Remarks of Senator John F. Kennedy, Mills College, Oakland, California, October 30, 1959

If this nation is to get the maximum benefit of the talents nurtured and trained in our colleges and universities, we must not interfere with the maximum development of that talent. One step taken by the Congress last year represented a serious step in that direction -- and I refer to the Loyalty Oath provisions inserted last year in the National Defense Education Act. That Act, as you know, provides generally for Federal loans to students at institutions of higher learning. It announces that the security of the Nation depends upon the fullest development of the mental resources and technical skills of our young men and women, and it encourages this development by a student loan program.

When the bill passed Congress last year very little attention was paid to a section inserted on the Senate Floor which required every student loan applicant to sign an oath of loyalty and to make out an affidavit declaring that he did not believe in or support any organization which believed or supported the overthrow of the Government by illegal methods.

No thought was given to the question of how this section would be enforced – who would investigate the veracity of these affidavits -- who would determine whether students who did not belong to any subversive organization might have some proscribed belief – what constituted the belief of an organization – and under what circumstances a method of overthrowing the Government was illegal. I suspect that there are some Republicans who may consider it improper, if not illegal, whenever a Democrat wins an election.

Nor was there any discussion of what danger to the nation was being avoided by this requirement – or why Congress was singling out recipients of Federal loans for educational purposes and not those who receive old age benefits, crop loans or other unrelated payments.

The loyalty oath has no place in a program designed to encourage education. It is at variance with the declared purpose of the Act in which it appears; it acts as a barrier to prospective students; and it is distasteful, humiliating and unworkable to those who must administer it.

No one can quarrel with the principle that all Americans should be loyal citizens and should be willing to swear allegiance to our country. But this is quite different from a doctrine which singles out students, who seek only to borrow money, as a group which must sign a rather vague affidavit as to their beliefs as well as their acts.

This year I introduced a bill – cosponsored by Senator Joe Clark of Pennsylvania – to repeal this provision in its entirety. We were successful in having it reported by Senate Committee on Labor, Education and Public Welfare; but we were defeated on the floor of the Senate by that same coalition of viewpoints that looks with suspicion upon any advancement in the principle of academic freedom. There were still plenty of students, I was told, who would be glad to sign these affidavits and accept these loans. It reminded me of the leading American chemist, when World War I was declared, who called upon the Secretary of War and offered the services of his fellow chemists – only to be rejected on the grounds that the War Department already had a chemist.

These opponents of repeal were also critical of those colleges which had refused to participate in the loan program because of this limitation. They said it hurt the program and it hurt the students while only making a futile gesture for an abstract principle. Perhaps they were right – but, as you know this college is one of those which turned down much needed money because of this loyalty oath provision. I think you did the right thing – I think you should be proud of your college -- and it makes me proud to be here today.

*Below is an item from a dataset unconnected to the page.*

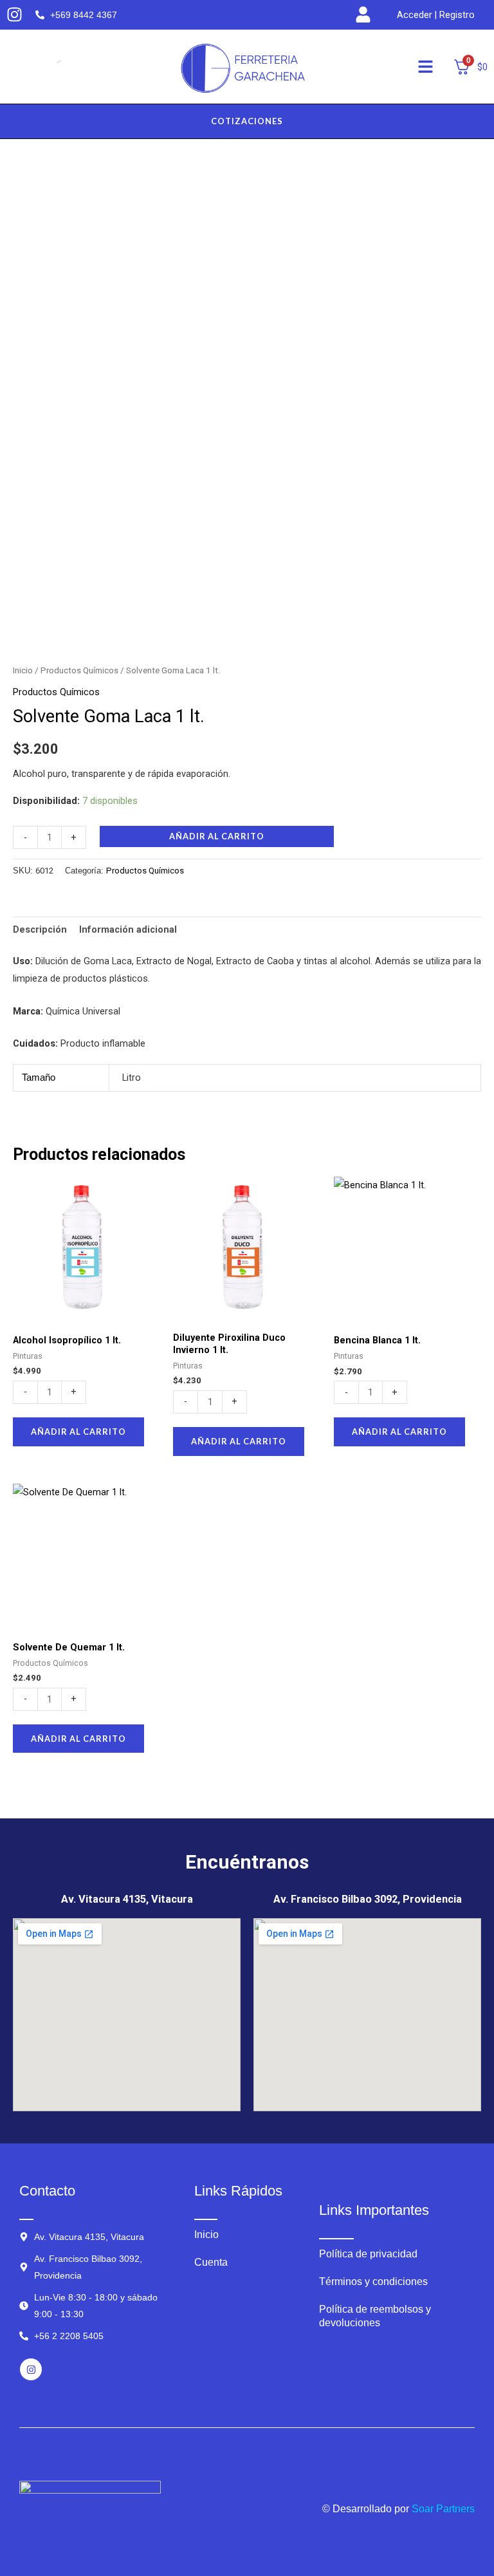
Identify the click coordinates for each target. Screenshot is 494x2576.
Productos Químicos (79, 670)
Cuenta (211, 2262)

Such an affidavit is superfluous at best and discriminatory and subversive of the purposes of the Act at worst. Card-carrying members of the Communist Party will have no hesitancy about perjuring themselves in the affidavit. It will not keep them out of the program. But it does keep out those who resent such a requirement, those who are over-apprehensive in their interpretation, those who fear unnecessarily the interpretation of some official of an unexpressed view, those who are conscientiously opposed to test oaths, and those who consider the disclaimer affidavit a bridle upon freedom of thought. To submit to this condition is to accept an insupportable invasion of educational autonomy, which has grave implications for the integrity of our educational system.

To be sure, most of us would probably sign—and most of us those excluded from loans by this section might be said to be non-conformists and dissenters –but surely, in our efforts to attract into scientific pursuits of the best talents, the most intriguing minds of our nation, we do not wish to exclude the non- conformists and dissenters. Certainly those who are willing to sign the affidavits are not always by that act necessarily proven to be either more loyal or more talented than those who do not sign.

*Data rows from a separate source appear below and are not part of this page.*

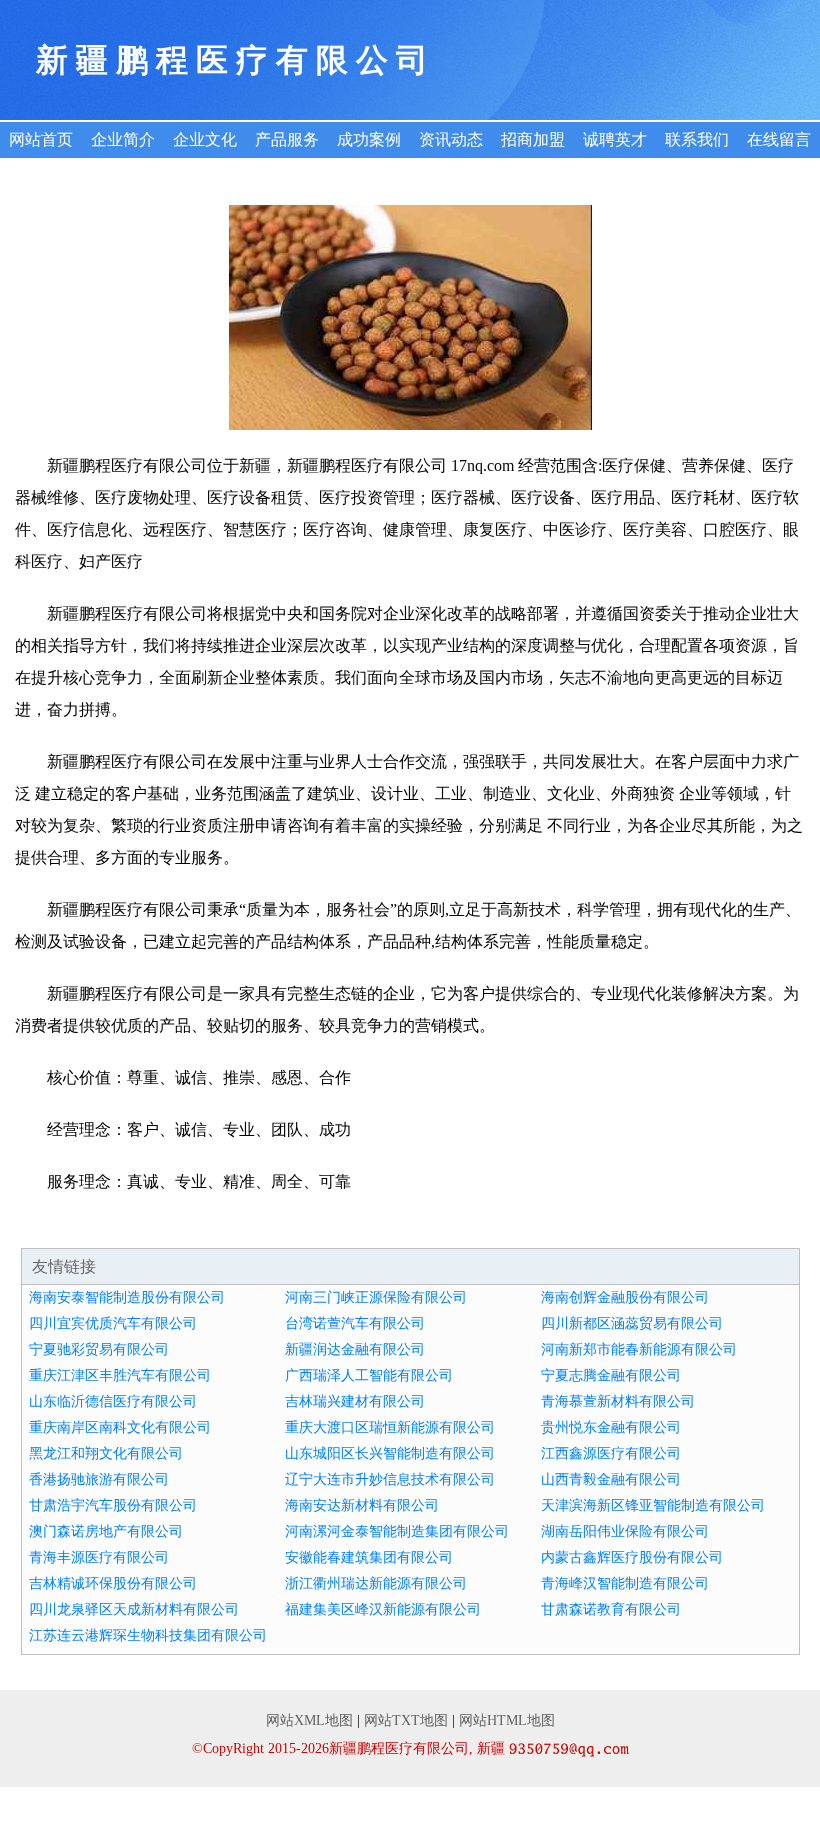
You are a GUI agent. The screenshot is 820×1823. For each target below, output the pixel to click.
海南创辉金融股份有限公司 (625, 1297)
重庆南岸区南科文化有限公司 (120, 1427)
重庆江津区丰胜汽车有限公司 (120, 1375)
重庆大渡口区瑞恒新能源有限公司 (390, 1427)
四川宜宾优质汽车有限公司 (113, 1323)
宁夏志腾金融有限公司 (611, 1375)
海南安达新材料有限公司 (362, 1505)
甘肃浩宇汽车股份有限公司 (113, 1505)
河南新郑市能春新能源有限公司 (639, 1349)
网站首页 (41, 139)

The students, the teachers, and the college officials of our leading universities are understandable concerned about the effect of this provision on the whole program, on the level of our academic thought, and on the academic freedom of their institutions – institutions which, in the words Jefferson prescribed for the University of Virginia, should be “based on the illimitable freedom of the human mind.” A number of universities have refused to participate in the program because of this provision, with consequent irretrievable loss to prospective students and the nation.

More than just the right of the government to demand an oath of allegiance as a condition to a loan is involved. If we are to be faithful to our basic principles of freedom of thought, if we are to encourage the restless minds in our universities to go beyond the frontiers of knowledge, if we are to remove the inhibitions that might foreclose inquiry, we must resist any attempt to force our students into a preconceived mold.

It is not enough to say, as the Secretary of War said to the chemist, that we already have some college graduates and will undoubtedly have more regardless of the ultimate fate of this provision of the Education Act. We must have the best talent in the nation and, in the words of the Act, “no student of ability should be denied the opportunity for higher education because of financial need.” Unlike the Soviets, we cannot take steps to keep our brightest minds in scientific careers, but we can take steps to keep them out. That is the great danger.